[[ DATA SECTION, beginning ]]

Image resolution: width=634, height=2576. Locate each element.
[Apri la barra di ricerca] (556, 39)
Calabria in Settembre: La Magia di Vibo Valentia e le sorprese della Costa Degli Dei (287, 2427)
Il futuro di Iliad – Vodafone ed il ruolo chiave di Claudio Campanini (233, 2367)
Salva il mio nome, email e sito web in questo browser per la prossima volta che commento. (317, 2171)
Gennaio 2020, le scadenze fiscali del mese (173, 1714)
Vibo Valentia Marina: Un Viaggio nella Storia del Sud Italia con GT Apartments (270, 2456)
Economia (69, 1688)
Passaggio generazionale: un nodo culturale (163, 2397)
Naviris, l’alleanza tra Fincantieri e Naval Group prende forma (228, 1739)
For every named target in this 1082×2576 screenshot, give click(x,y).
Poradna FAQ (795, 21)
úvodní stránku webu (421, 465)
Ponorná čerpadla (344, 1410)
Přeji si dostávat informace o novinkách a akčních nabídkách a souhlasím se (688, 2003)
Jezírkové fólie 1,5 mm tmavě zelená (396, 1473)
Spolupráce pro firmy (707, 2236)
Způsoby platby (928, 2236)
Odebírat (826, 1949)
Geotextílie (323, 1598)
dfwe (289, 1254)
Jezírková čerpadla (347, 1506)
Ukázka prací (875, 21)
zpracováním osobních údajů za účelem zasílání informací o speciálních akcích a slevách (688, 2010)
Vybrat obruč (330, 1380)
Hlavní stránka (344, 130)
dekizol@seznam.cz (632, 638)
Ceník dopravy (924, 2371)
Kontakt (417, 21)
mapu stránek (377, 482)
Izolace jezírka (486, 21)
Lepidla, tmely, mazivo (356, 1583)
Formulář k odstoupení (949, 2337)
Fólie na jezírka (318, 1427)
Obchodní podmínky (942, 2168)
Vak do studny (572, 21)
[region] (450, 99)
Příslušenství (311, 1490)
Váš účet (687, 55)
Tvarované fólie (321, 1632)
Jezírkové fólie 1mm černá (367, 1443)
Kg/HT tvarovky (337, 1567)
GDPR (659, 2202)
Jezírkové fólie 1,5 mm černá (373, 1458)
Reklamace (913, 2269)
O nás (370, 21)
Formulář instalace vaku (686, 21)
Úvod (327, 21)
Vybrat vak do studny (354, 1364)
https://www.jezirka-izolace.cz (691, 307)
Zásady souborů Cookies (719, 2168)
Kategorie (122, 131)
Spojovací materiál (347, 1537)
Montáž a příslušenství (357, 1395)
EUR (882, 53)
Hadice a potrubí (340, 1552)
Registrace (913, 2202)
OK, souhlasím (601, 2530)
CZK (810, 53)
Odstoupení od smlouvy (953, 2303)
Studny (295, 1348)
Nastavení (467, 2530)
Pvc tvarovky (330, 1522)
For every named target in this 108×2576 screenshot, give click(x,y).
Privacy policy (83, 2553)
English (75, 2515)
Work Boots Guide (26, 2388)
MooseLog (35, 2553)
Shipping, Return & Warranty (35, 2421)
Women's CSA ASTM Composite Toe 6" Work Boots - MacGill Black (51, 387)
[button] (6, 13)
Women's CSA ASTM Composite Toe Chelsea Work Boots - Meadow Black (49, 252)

[[ DATA SECTION, end ]]

WHAT IS NEEDED:
In the entries above, find the line with "[Apri la barra di ricerca] (556, 39)" and the line with "Il futuro di", then set down exactly those two and every line between them, nothing else.

TASK OUTPUT:
[Apri la barra di ricerca] (556, 39)
Calabria in Settembre: La Magia di Vibo Valentia e le sorprese della Costa Degli Dei (287, 2427)
Il futuro di Iliad – Vodafone ed il ruolo chiave di Claudio Campanini (233, 2367)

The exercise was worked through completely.